The same thing happened: the job was interrupted and left in the queue. Start the worker again and it will be picked up and processed to completion.

4. Enqueue a CPU-bound job and try to interrupt it

Now let's try with a job that can't be interrupted. Enqueue a CPU-bound job:

clj -X:examples example-c.enqueue-jobs/run-3

It should add a job that busy-loops for 10 seconds:

Adding new time-consuming job to :proletarian/default queue:
{:job-id #uuid "...",
 :job-type :example-c.enqueue-jobs/cpu-bound-job,
 :payload {:run-ms 10000, :timestamp #inst "..."}}

Switch to the worker terminal. You should see the worker pick up the job:

:proletarian.worker/handling-job {:job-type :example-c.enqueue-jobs/cpu-bound-job, ...}
Running job :example-c.enqueue-jobs/cpu-bound-job. Payload:
{:run-ms 10000, :timestamp #inst "..."}
This job is CPU-bound. We cannot interrupt/stop such a job. It will run until it
is finished, but the workers will not pick up any more jobs while it is shutting down.
Running for 10000 ms...
If you press Ctrl-C now, you should observe the following events:
  :proletarian.executor/shutting-down
  (Pause until job finishes)
  :proletarian.worker/job-finished
  :proletarian.executor/completed-shutdown

Now press Ctrl-C. This time, the shutdown won't be instant. Because the job is CPU-bound (a tight loop), Java's thread interrupt mechanism can't stop it – the thread has to finish on its own. You should see output like this:

:proletarian.executor/shutting-down {:proletarian.worker/queue-worker-id proletarian[:proletarian/default]}
Done.
:proletarian.worker/job-finished {:job-type :example-c.enqueue-jobs/cpu-bound-job, ...}
:proletarian.executor/completed-shutdown {:proletarian.worker/queue-worker-id proletarian[:proletarian/default]}

Notice the pause between :proletarian.executor/shutting-down and the job finishing. The worker waits for the CPU-bound job to complete before shutting down. No new jobs are picked up during this time.

How it works

The difference between the jobs comes down to how Java thread interrupts work:

  • Blocking operations like Thread/sleep, I/O reads, and core.async/<!! respond to interrupts by throwing an InterruptedException. Proletarian catches this and stops the job, leaving it in the queue for reprocessing. Steps 2 and 3 both demonstrate this.
  • CPU-bound operations like tight loops don't check the interrupt flag, so they can't be stopped. Proletarian waits for them to finish before completing the shutdown. Step 4 demonstrates this.

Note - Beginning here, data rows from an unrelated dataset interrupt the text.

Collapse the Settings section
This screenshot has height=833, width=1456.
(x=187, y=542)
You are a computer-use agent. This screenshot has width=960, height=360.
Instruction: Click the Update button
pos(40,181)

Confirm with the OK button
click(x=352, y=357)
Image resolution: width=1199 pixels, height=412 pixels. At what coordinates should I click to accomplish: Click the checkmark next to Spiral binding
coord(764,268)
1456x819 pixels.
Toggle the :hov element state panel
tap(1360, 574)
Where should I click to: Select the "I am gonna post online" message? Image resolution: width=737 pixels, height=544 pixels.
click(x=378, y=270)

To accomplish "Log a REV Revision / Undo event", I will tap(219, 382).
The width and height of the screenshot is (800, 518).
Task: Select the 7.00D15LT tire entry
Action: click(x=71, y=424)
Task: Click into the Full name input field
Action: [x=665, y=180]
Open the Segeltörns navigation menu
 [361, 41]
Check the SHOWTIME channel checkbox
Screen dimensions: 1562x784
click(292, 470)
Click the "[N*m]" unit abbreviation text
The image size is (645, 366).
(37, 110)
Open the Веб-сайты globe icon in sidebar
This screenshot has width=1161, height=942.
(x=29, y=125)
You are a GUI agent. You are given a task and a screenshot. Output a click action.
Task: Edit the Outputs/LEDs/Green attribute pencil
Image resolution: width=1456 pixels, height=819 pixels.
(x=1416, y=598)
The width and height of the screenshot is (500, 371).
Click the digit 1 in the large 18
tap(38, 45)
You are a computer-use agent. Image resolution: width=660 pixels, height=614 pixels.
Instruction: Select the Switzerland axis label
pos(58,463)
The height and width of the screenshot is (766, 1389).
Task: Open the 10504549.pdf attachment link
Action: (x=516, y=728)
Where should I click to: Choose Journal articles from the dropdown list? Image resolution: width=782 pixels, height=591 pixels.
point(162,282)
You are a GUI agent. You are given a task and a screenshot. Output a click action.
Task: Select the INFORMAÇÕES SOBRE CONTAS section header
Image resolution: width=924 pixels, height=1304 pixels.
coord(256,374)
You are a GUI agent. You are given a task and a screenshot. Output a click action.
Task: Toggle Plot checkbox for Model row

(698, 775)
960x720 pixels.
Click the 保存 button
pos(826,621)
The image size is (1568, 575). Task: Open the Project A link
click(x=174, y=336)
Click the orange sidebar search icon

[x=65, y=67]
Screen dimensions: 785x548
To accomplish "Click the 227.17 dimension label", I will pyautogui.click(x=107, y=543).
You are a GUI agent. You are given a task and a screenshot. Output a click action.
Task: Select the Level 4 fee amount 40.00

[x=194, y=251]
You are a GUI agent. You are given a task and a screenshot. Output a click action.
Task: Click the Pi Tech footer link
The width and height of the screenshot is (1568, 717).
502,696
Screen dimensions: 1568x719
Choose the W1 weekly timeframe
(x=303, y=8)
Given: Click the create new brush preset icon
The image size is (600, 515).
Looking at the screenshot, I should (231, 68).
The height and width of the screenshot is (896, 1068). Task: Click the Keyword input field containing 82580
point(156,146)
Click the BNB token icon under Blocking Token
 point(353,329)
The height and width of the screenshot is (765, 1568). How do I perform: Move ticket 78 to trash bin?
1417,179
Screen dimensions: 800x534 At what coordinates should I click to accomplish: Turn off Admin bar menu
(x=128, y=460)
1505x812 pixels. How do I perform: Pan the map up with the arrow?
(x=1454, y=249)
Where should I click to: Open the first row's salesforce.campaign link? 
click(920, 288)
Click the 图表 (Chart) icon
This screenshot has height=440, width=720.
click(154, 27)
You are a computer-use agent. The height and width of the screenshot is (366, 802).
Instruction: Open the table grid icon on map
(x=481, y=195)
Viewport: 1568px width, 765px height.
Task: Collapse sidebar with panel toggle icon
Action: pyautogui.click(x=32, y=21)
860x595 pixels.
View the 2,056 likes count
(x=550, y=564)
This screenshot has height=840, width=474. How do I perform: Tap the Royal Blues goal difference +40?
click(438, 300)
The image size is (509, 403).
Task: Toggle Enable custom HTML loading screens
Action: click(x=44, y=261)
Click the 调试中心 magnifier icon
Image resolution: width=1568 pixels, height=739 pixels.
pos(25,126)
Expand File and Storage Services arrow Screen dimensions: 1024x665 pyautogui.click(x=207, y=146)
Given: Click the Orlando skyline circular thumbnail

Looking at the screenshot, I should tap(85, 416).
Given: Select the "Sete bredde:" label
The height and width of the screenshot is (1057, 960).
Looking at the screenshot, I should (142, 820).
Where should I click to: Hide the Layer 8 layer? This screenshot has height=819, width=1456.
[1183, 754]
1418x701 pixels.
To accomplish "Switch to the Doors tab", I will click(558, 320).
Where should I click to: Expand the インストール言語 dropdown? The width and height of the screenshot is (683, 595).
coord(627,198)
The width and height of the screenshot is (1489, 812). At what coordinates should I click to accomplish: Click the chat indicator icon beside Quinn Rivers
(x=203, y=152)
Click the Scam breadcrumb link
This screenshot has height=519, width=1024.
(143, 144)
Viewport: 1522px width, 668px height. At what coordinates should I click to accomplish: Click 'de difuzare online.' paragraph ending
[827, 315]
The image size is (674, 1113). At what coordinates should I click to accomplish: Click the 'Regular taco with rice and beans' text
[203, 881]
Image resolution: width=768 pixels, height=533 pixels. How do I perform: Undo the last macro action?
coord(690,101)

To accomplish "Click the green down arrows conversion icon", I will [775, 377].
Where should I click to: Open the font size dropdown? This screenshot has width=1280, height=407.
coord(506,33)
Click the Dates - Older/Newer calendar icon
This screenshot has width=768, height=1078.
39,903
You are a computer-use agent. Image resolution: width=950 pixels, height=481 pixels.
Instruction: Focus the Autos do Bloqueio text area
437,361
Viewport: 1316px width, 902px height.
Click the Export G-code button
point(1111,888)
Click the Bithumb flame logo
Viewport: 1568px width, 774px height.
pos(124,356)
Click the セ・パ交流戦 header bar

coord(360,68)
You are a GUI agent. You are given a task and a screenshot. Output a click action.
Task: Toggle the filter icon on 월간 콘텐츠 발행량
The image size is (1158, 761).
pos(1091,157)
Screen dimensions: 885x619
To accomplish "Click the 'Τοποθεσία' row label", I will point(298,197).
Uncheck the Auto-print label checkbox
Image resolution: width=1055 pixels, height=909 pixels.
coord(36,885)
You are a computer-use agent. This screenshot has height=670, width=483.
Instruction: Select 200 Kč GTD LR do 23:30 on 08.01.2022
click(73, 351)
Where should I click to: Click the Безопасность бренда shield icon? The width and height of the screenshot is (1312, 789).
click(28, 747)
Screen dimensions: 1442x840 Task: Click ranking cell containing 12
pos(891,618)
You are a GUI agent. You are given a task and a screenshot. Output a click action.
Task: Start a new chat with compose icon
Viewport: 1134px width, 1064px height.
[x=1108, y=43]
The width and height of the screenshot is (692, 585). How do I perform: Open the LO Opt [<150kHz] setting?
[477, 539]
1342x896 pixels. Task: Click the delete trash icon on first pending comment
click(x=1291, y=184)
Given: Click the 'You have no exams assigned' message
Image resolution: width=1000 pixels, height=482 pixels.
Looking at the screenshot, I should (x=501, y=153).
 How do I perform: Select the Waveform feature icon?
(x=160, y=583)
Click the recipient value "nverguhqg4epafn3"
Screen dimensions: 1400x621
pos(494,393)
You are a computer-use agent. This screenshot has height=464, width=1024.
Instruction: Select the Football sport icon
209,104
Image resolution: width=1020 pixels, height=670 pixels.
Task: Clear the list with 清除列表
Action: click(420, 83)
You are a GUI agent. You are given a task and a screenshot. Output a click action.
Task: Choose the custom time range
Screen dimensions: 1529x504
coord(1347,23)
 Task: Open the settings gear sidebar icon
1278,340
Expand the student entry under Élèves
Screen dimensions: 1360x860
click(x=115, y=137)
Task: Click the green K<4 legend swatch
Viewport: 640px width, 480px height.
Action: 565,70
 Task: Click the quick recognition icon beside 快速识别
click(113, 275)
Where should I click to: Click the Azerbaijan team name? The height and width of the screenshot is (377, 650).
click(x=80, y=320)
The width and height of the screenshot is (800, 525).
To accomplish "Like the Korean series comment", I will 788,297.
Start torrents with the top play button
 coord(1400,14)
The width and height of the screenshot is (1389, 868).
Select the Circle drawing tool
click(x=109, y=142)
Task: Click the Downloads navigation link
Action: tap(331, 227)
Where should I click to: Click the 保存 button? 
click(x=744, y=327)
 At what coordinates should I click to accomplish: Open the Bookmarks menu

This means that if your job handlers use blocking operations (which most real-world jobs do – making HTTP calls, writing to databases, etc.), Proletarian can shut down quickly and cleanly. The unfinished jobs will be picked up again when the worker restarts, which is why your handler functions should be idempotent.

The code for the job handlers can be found in the example-c.enqueue-jobs namespace.